Weird. The Red Wire on the Y Axis has always come loose on me and I thought it was okay, but it came loose again, and that was the cause of three ruined cuts. This isn’t good because I’m about to cut on Maple provided by someone who hired me. It must be the connectors on the Arduino Board

The yellow LEDs on the Arduino board are the TX/RX indicators and if they are blinking then (assuming UGCS) is talking to the board and receiving replies.

I was talking about the green LEDs on the gShield as they indicate current flow through one of the windings on the stepper motors of each axis.

The black/green/white/red wires hook into the gShield, is that where the red wire is coming loose, or is it on the X-carve where the red wire is coming loose?

So now that my x carve connects I have another problem; the home position seems to be off. In UGCS after jogging to where I want I individually click Reset X, Reset Y, Reset Z. Then when I click send to run my gcode file it runs and seems to be offset a few inches to the right more than it should be and after running through things (I’m letting it run off the surface so I don’t ruin any wood) it heads back to its home position but is off from where I started. Why would this be happening? Do I need to reset something? Do I need to turn up any currents? I’d sure like to have my machine consistently running properly.

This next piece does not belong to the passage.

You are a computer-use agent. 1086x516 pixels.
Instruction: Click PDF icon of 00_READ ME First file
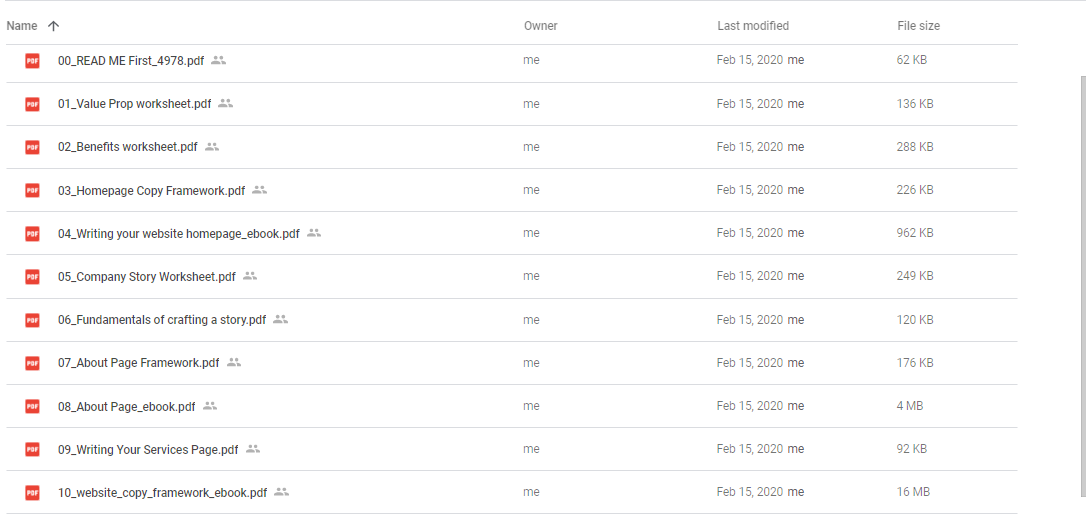(32, 61)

After you reset your x,y,z go to the command tab and enter $# and $G. Post that output along with the first 20 lines of your G-code file here.

Here it is:

G10 P0 L20 X0
ok
G10 P0 L20 Y0
ok
G10 P0 L20 Z0
ok
$#
[G54:-30.000,-228.200,-20.000]
[G55:0.000,0.000,0.000]
[G56:0.000,0.000,0.000]
[G57:0.000,0.000,0.000]
[G58:0.000,0.000,0.000]
[G59:0.000,0.000,0.000]
[G28:0.000,0.000,0.000]
[G30:0.000,0.000,0.000]
[G92:0.000,0.000,0.000]
[TLO:0.000]
[PRB:0.000,0.000,0.000:0]
ok

GCODE:

T1M6
G17
G20
G0 Z0.8000
G0 X0.0000 Y0.0000 S12000 M3
G0 X5.7723 Y3.2342 Z0.2000
G1 Z-0.0100 F30.0
G1 X5.7778 Y3.2358 F50.0
G1 X5.7900 Y3.2386
G1 X5.8067 Y3.2398
G1 X5.8294 Y3.2386
G1 X5.8524 Y3.2352
G1 X5.8763 Y3.2299
G1 X5.8998 Y3.2234
G1 X5.9134 Y3.2198
G1 X5.8979 Y3.2311
G1 X5.8817 Y3.2441
G1 X5.8656 Y3.2579
G1 X5.8498 Y3.2729
G1 X5.8346 Y3.2888

I edited my earlier response, maybe a bad idea. Could you get me the $G output as well (just after zeroing the axes)?